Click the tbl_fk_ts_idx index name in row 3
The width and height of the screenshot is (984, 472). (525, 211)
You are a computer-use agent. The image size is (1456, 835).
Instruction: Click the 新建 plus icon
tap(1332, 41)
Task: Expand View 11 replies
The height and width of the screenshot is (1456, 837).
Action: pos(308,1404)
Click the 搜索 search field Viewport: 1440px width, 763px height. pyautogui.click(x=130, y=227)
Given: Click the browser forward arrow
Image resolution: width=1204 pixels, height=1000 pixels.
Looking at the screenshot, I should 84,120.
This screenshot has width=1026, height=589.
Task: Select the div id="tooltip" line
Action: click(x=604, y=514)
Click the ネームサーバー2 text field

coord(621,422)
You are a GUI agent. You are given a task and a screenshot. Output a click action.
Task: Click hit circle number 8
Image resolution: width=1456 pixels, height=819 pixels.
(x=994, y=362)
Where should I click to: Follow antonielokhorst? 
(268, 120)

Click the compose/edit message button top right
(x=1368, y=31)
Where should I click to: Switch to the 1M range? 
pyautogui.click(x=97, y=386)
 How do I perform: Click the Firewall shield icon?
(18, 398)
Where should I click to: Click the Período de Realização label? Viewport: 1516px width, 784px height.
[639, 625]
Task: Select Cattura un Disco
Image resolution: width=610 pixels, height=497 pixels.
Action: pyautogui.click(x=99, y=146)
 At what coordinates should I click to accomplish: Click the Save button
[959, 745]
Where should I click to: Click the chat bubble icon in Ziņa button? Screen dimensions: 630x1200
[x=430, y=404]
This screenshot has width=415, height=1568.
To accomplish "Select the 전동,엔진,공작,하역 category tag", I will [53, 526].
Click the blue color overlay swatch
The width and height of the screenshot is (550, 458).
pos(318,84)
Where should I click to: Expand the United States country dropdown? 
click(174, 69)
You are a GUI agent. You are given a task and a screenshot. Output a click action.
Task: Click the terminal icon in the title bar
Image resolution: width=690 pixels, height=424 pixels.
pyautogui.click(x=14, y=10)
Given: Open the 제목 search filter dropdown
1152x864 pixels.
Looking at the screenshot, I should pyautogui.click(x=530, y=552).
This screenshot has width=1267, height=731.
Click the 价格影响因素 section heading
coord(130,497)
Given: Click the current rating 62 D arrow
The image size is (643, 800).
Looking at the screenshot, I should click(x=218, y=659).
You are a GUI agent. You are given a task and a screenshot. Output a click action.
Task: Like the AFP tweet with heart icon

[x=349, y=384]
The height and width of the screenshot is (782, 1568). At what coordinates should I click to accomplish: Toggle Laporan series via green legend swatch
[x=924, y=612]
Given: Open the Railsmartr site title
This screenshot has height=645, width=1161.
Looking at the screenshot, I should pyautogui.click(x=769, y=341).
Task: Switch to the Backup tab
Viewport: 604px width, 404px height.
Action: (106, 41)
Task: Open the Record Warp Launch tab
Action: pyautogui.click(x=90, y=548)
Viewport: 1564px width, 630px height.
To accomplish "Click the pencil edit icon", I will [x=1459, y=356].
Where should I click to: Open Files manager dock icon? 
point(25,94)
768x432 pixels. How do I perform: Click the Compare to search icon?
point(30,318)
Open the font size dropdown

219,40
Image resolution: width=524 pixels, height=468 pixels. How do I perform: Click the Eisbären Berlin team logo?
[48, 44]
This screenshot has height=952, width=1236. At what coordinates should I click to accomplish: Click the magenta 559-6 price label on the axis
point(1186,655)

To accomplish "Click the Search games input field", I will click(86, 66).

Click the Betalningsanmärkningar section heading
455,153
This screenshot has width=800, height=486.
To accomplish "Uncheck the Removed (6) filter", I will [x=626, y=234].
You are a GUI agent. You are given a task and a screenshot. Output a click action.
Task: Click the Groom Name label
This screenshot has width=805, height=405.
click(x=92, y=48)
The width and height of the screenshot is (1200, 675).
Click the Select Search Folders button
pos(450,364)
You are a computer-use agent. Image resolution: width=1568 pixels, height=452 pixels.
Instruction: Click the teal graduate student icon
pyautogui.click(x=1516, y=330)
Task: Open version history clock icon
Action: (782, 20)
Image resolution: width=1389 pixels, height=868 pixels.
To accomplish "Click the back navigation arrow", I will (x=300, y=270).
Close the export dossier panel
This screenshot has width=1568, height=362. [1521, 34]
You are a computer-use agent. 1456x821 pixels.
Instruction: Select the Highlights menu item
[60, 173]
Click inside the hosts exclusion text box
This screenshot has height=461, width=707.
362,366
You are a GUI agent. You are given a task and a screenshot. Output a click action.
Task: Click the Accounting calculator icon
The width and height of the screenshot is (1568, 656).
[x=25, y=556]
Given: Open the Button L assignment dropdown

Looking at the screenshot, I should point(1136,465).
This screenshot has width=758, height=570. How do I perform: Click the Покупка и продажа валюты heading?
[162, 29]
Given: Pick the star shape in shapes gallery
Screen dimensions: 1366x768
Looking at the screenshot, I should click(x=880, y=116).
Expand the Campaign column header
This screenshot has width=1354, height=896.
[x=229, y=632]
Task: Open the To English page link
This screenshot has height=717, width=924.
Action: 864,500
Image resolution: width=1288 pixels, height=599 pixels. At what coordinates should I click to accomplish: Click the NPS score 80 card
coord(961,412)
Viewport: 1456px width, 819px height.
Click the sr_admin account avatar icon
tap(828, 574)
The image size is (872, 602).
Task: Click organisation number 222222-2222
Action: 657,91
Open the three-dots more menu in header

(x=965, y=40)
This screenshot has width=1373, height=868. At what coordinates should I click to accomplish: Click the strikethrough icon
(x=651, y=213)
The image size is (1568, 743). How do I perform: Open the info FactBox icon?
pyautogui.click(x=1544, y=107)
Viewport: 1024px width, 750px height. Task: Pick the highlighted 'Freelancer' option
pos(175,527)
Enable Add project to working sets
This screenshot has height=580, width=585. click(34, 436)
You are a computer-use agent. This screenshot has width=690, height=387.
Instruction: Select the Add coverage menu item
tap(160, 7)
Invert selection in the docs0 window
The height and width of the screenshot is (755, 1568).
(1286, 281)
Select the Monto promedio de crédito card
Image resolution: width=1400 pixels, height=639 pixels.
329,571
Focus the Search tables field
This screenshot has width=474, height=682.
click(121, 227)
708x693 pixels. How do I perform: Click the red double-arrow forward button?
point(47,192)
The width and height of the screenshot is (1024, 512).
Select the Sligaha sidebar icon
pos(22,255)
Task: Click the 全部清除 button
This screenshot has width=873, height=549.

============

§ Work to do
Copy all of the rows above without changing anything, keeping each line as it appears.

§ Complete output
Click the tbl_fk_ts_idx index name in row 3
The width and height of the screenshot is (984, 472). (525, 211)
You are a computer-use agent. The image size is (1456, 835).
Instruction: Click the 新建 plus icon
tap(1332, 41)
Task: Expand View 11 replies
The height and width of the screenshot is (1456, 837).
Action: pos(308,1404)
Click the 搜索 search field Viewport: 1440px width, 763px height. pyautogui.click(x=130, y=227)
Given: Click the browser forward arrow
Image resolution: width=1204 pixels, height=1000 pixels.
Looking at the screenshot, I should 84,120.
This screenshot has width=1026, height=589.
Task: Select the div id="tooltip" line
Action: click(x=604, y=514)
Click the ネームサーバー2 text field

coord(621,422)
You are a GUI agent. You are given a task and a screenshot. Output a click action.
Task: Click hit circle number 8
Image resolution: width=1456 pixels, height=819 pixels.
(x=994, y=362)
Where should I click to: Follow antonielokhorst? 
(268, 120)

Click the compose/edit message button top right
(x=1368, y=31)
Where should I click to: Switch to the 1M range? 
pyautogui.click(x=97, y=386)
 How do I perform: Click the Firewall shield icon?
(18, 398)
Where should I click to: Click the Período de Realização label? Viewport: 1516px width, 784px height.
[639, 625]
Task: Select Cattura un Disco
Image resolution: width=610 pixels, height=497 pixels.
Action: pyautogui.click(x=99, y=146)
 At what coordinates should I click to accomplish: Click the Save button
[959, 745]
Where should I click to: Click the chat bubble icon in Ziņa button? Screen dimensions: 630x1200
[x=430, y=404]
This screenshot has width=415, height=1568.
To accomplish "Select the 전동,엔진,공작,하역 category tag", I will [53, 526].
Click the blue color overlay swatch
The width and height of the screenshot is (550, 458).
pos(318,84)
Where should I click to: Expand the United States country dropdown? 
click(174, 69)
You are a GUI agent. You are given a task and a screenshot. Output a click action.
Task: Click the terminal icon in the title bar
Image resolution: width=690 pixels, height=424 pixels.
pyautogui.click(x=14, y=10)
Given: Open the 제목 search filter dropdown
1152x864 pixels.
Looking at the screenshot, I should pyautogui.click(x=530, y=552).
This screenshot has width=1267, height=731.
Click the 价格影响因素 section heading
coord(130,497)
Given: Click the current rating 62 D arrow
The image size is (643, 800).
Looking at the screenshot, I should click(x=218, y=659).
You are a GUI agent. You are given a task and a screenshot. Output a click action.
Task: Like the AFP tweet with heart icon

[x=349, y=384]
The height and width of the screenshot is (782, 1568). At what coordinates should I click to accomplish: Toggle Laporan series via green legend swatch
[x=924, y=612]
Given: Open the Railsmartr site title
This screenshot has height=645, width=1161.
Looking at the screenshot, I should pyautogui.click(x=769, y=341).
Task: Switch to the Backup tab
Viewport: 604px width, 404px height.
Action: (106, 41)
Task: Open the Record Warp Launch tab
Action: pyautogui.click(x=90, y=548)
Viewport: 1564px width, 630px height.
To accomplish "Click the pencil edit icon", I will [x=1459, y=356].
Where should I click to: Open Files manager dock icon? 
point(25,94)
768x432 pixels. How do I perform: Click the Compare to search icon?
point(30,318)
Open the font size dropdown

219,40
Image resolution: width=524 pixels, height=468 pixels. How do I perform: Click the Eisbären Berlin team logo?
[48, 44]
This screenshot has height=952, width=1236. At what coordinates should I click to accomplish: Click the magenta 559-6 price label on the axis
point(1186,655)

To accomplish "Click the Search games input field", I will click(86, 66).

Click the Betalningsanmärkningar section heading
455,153
This screenshot has width=800, height=486.
To accomplish "Uncheck the Removed (6) filter", I will [x=626, y=234].
You are a GUI agent. You are given a task and a screenshot. Output a click action.
Task: Click the Groom Name label
This screenshot has width=805, height=405.
click(x=92, y=48)
The width and height of the screenshot is (1200, 675).
Click the Select Search Folders button
pos(450,364)
You are a computer-use agent. Image resolution: width=1568 pixels, height=452 pixels.
Instruction: Click the teal graduate student icon
pyautogui.click(x=1516, y=330)
Task: Open version history clock icon
Action: (782, 20)
Image resolution: width=1389 pixels, height=868 pixels.
To accomplish "Click the back navigation arrow", I will (x=300, y=270).
Close the export dossier panel
This screenshot has width=1568, height=362. [1521, 34]
You are a computer-use agent. 1456x821 pixels.
Instruction: Select the Highlights menu item
[60, 173]
Click inside the hosts exclusion text box
This screenshot has height=461, width=707.
362,366
You are a GUI agent. You are given a task and a screenshot. Output a click action.
Task: Click the Accounting calculator icon
The width and height of the screenshot is (1568, 656).
[x=25, y=556]
Given: Open the Button L assignment dropdown

Looking at the screenshot, I should point(1136,465).
This screenshot has width=758, height=570. How do I perform: Click the Покупка и продажа валюты heading?
[162, 29]
Given: Pick the star shape in shapes gallery
Screen dimensions: 1366x768
Looking at the screenshot, I should click(x=880, y=116).
Expand the Campaign column header
This screenshot has width=1354, height=896.
[x=229, y=632]
Task: Open the To English page link
This screenshot has height=717, width=924.
Action: 864,500
Image resolution: width=1288 pixels, height=599 pixels. At what coordinates should I click to accomplish: Click the NPS score 80 card
coord(961,412)
Viewport: 1456px width, 819px height.
Click the sr_admin account avatar icon
tap(828, 574)
The image size is (872, 602).
Task: Click organisation number 222222-2222
Action: 657,91
Open the three-dots more menu in header

(x=965, y=40)
This screenshot has width=1373, height=868. At what coordinates should I click to accomplish: Click the strikethrough icon
(x=651, y=213)
The image size is (1568, 743). How do I perform: Open the info FactBox icon?
pyautogui.click(x=1544, y=107)
Viewport: 1024px width, 750px height. Task: Pick the highlighted 'Freelancer' option
pos(175,527)
Enable Add project to working sets
This screenshot has height=580, width=585. click(34, 436)
You are a computer-use agent. This screenshot has width=690, height=387.
Instruction: Select the Add coverage menu item
tap(160, 7)
Invert selection in the docs0 window
The height and width of the screenshot is (755, 1568).
(1286, 281)
Select the Monto promedio de crédito card
Image resolution: width=1400 pixels, height=639 pixels.
329,571
Focus the Search tables field
This screenshot has width=474, height=682.
click(121, 227)
708x693 pixels. How do I perform: Click the red double-arrow forward button?
point(47,192)
The width and height of the screenshot is (1024, 512).
Select the Sligaha sidebar icon
pos(22,255)
Task: Click the 全部清除 button
This screenshot has width=873, height=549.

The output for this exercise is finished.